Gran Torino

Stars:  **** out of Four

Summary:  Aging actor/director Clint Eastwood delivers an understated, truly moving motion picture.

Some things never change.

Some things never change.

Review:  This was my first R-rated film in theaters.  I couldn’t have picked a better one at the time.  I’m very disappointed this film was snubbed by the Academy this year.  It at least deserved a nomination for Best Picture, though I would argue it holds up well in almost every category.

Oh well.

Clint Eastwood leads as Korean War veteran Walt Kowalski, a bitter, racist old badass who recently lost his wife to old age. With his old dog and his shiny muscle car, the titular Gran Torino, for company, he sits on his porch drinking beer and warily watching Hmong immigrants move in next door.  His adult children try to move him into a retirement home, but he refuses with a few choice words.  He’s sort of an old Dirty Harry, one of those guys you just don’t mess with under any circumstances.  After a few encounters with the children of the afore mentioned immigrants, he is slowly drawn into a conflict with a local gang.  Along the way he becomes a changed man.

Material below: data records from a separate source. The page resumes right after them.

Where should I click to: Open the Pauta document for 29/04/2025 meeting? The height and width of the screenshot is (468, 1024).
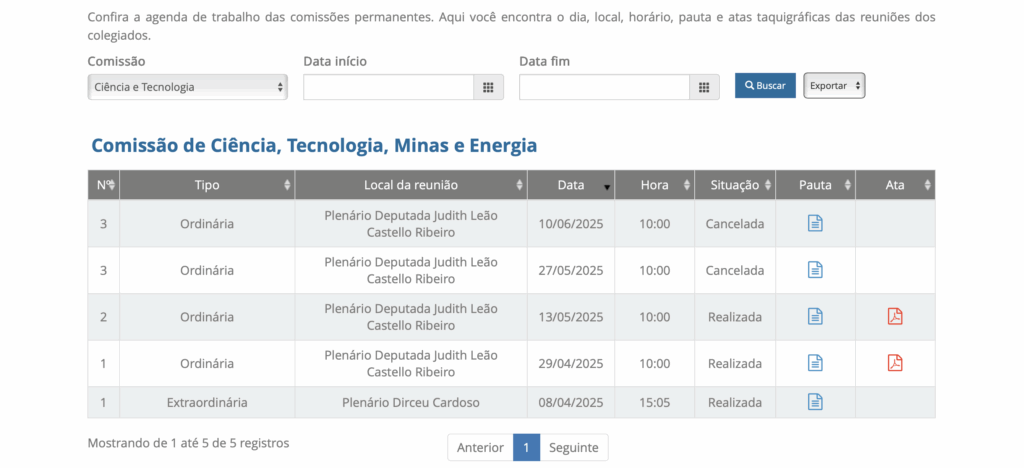(815, 363)
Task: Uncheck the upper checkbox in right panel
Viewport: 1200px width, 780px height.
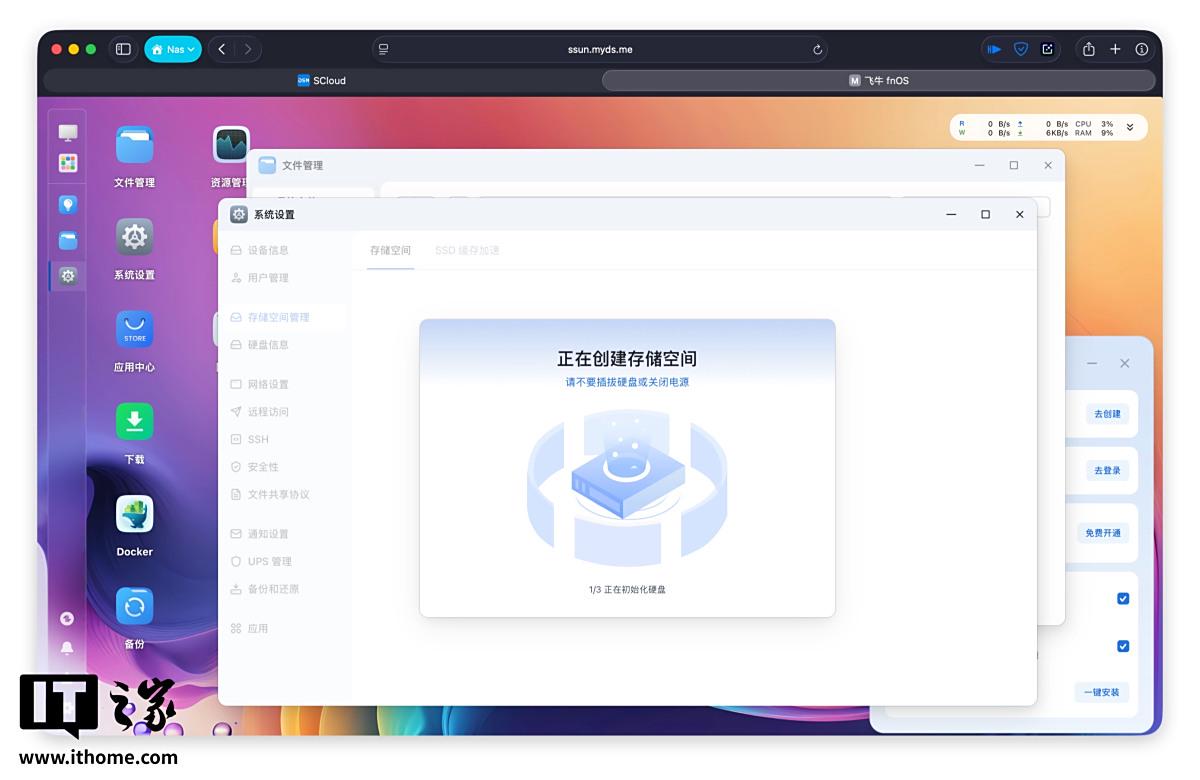Action: (x=1123, y=598)
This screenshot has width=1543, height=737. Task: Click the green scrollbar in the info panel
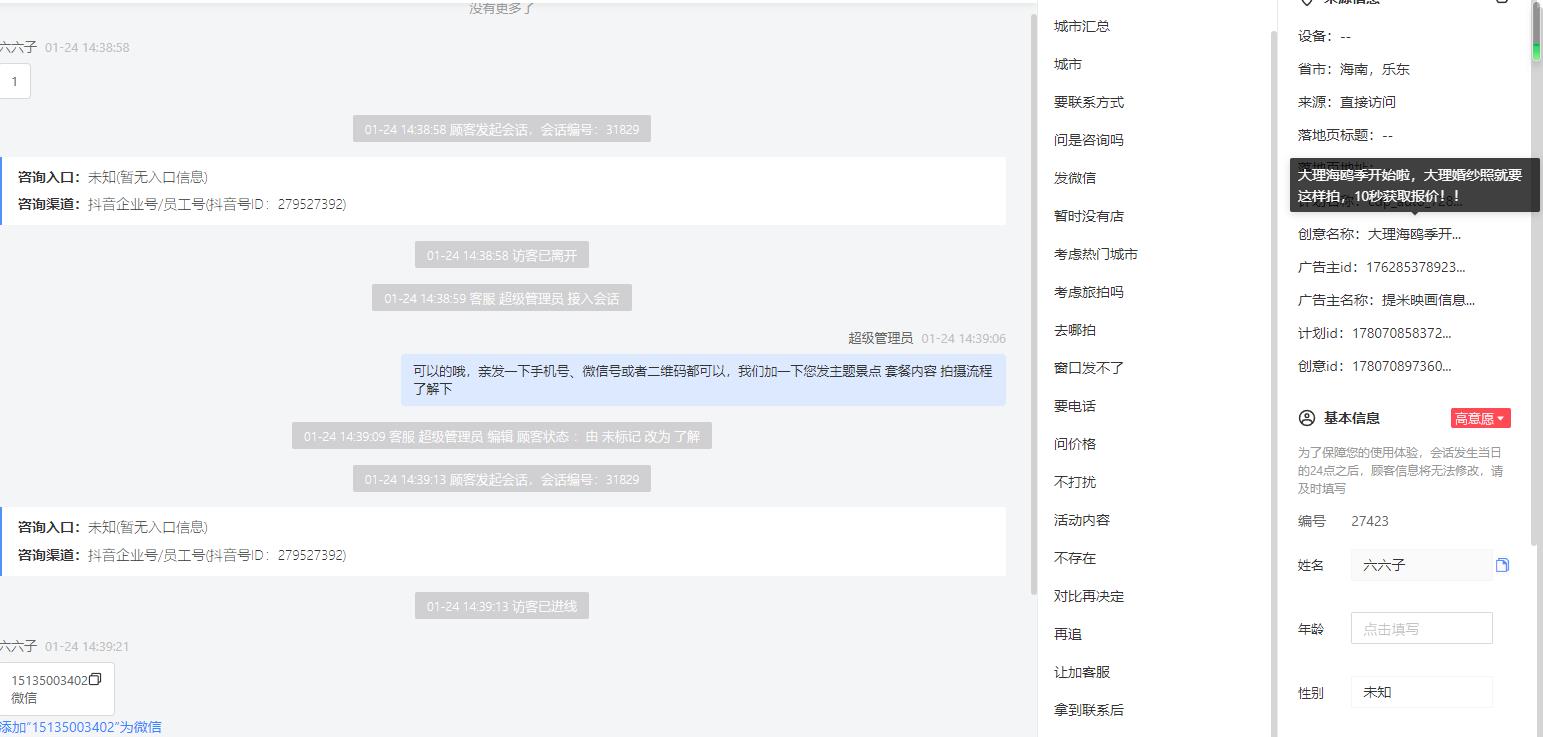click(1537, 30)
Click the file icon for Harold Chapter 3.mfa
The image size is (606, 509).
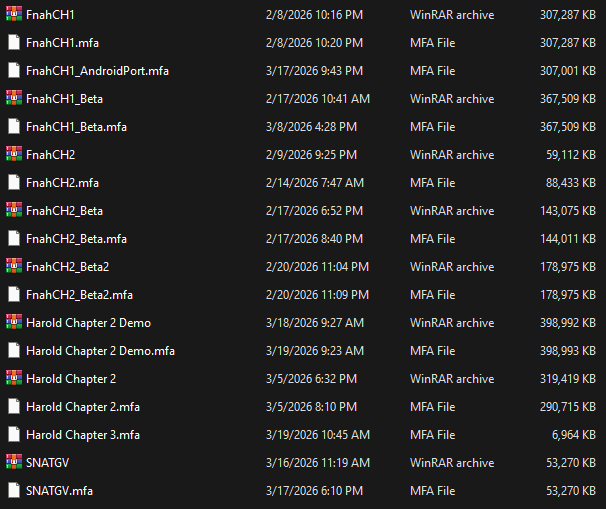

Though filled with very crude language and some questionable discussion matter (to say the least), this only serves to underscore the characters.  It makes them real people, not caricitures.

This is a fantastic film, one of the greatest dramas I’ve ever seen.  It was much better than the leader in nominations for the Oscars this year, ‘The Curious Case of Benjamin Button’.  There is an important comparison I’d like to make between the endings of these two films, but I’ll do so in a seperate study.